[TASK REQUIREMENTS]
Repeat the stretch of entries below from the line with "At what coordinates" through the line with "the x-axis tick". Include both ends and add nothing.

[RECORDS FOR PROCESSING]
*** Block opens ***
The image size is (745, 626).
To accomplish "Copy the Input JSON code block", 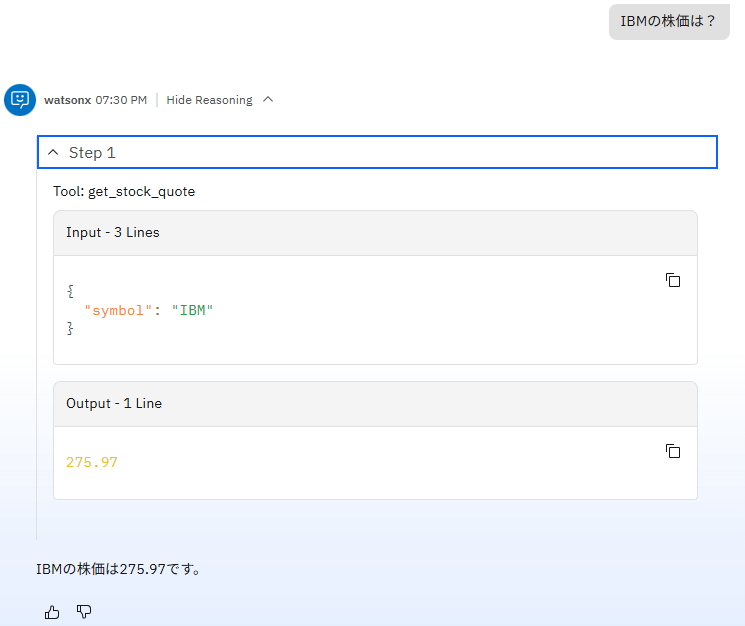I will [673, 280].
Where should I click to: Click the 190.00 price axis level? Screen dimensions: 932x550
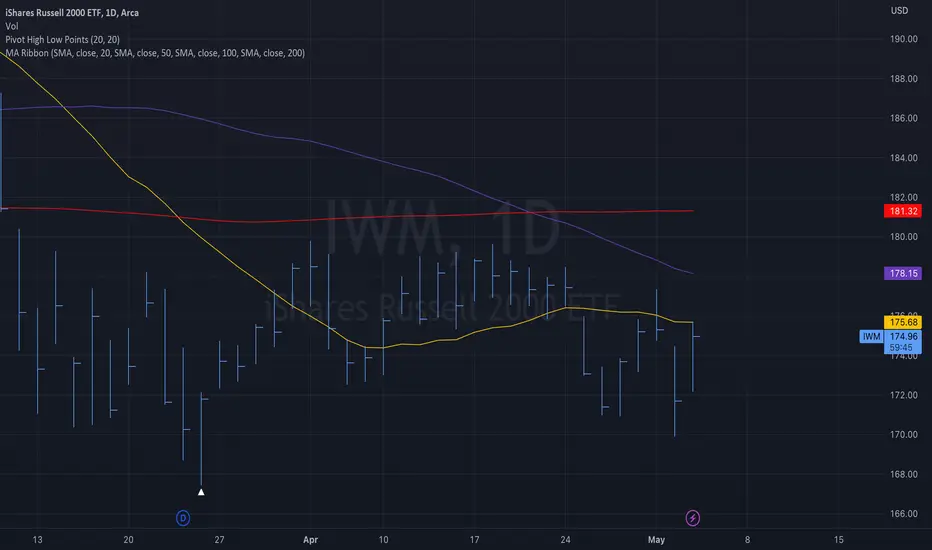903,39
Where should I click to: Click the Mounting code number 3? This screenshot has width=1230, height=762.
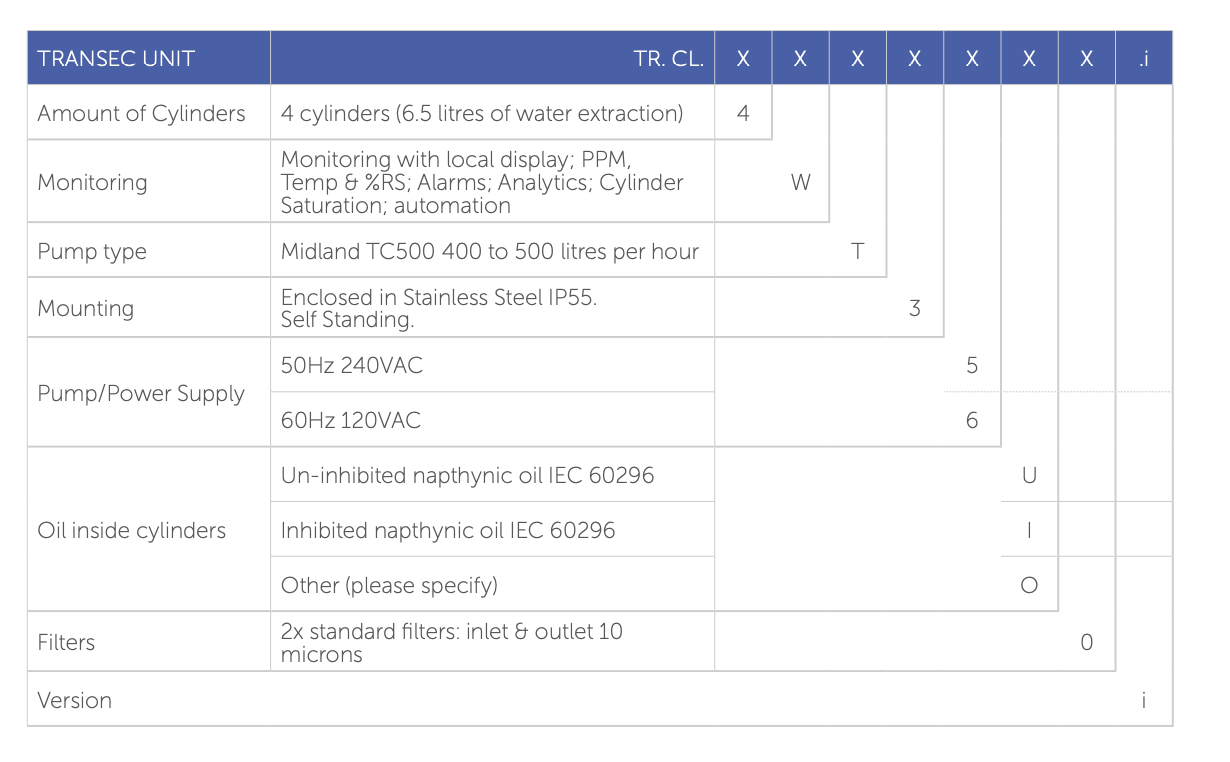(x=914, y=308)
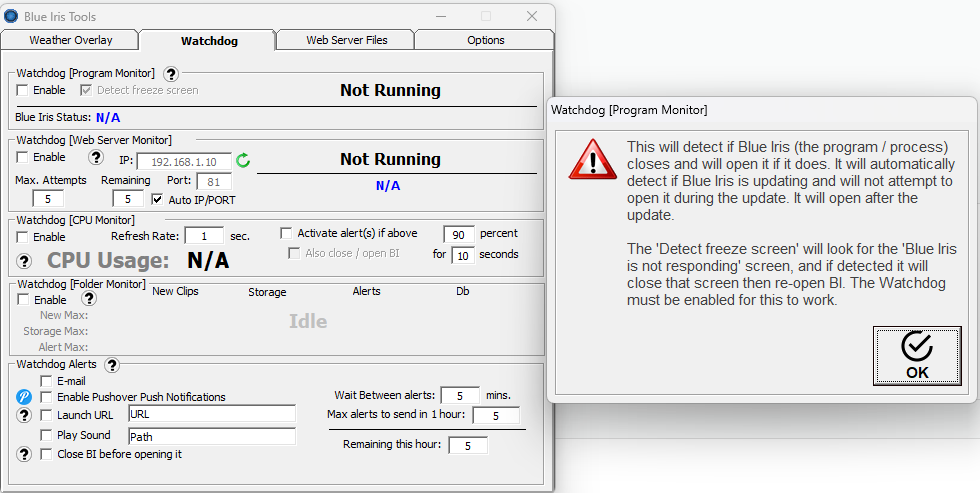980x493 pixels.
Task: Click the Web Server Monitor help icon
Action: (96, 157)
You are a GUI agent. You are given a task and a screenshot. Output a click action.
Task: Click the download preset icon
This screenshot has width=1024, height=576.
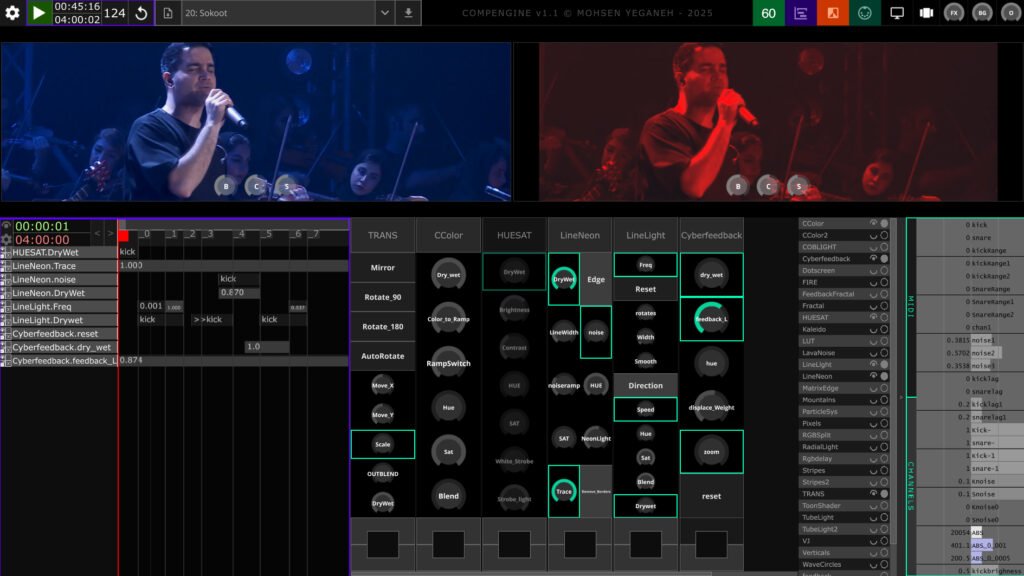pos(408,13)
*** Block closes ***
*** Block opens ***
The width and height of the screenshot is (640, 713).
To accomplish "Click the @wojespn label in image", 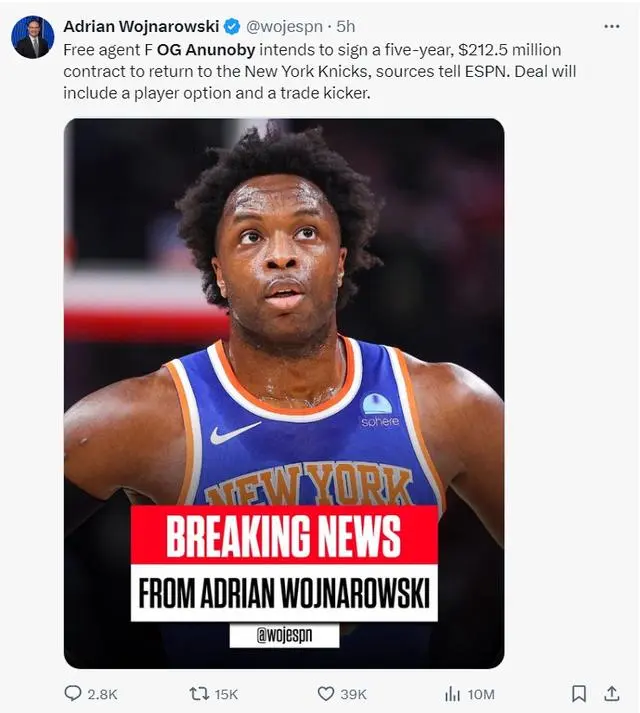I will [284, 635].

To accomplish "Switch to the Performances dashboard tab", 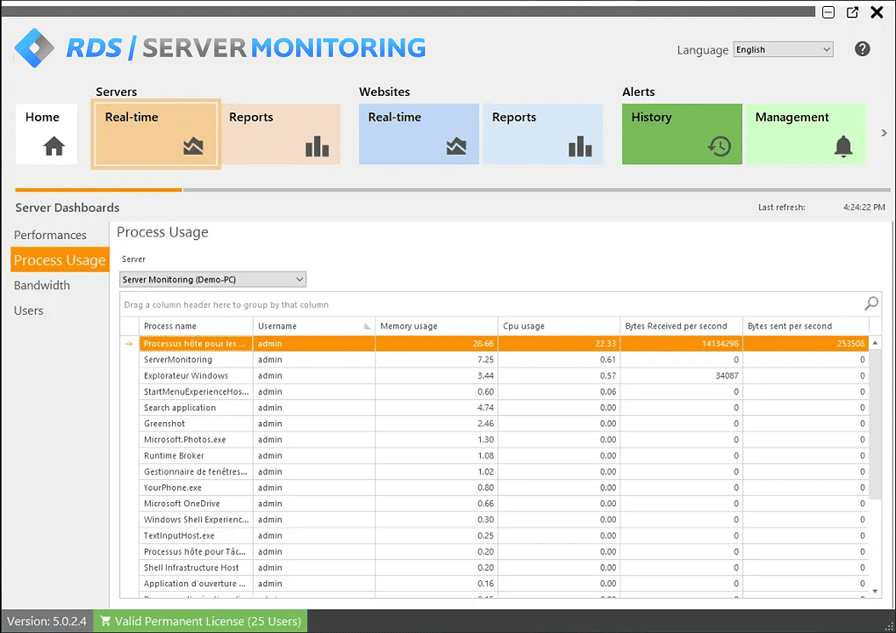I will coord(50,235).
*** Block closes ***
*** Block opens ***
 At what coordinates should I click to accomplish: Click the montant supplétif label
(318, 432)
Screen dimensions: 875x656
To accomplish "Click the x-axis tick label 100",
*** Block closes ***
[WRITTEN SOLUTION]
 At what coordinates should I click to accomplish: Click the montant supplétif label
(318, 432)
Screen dimensions: 875x656
To accomplish "Click the x-axis tick label 100",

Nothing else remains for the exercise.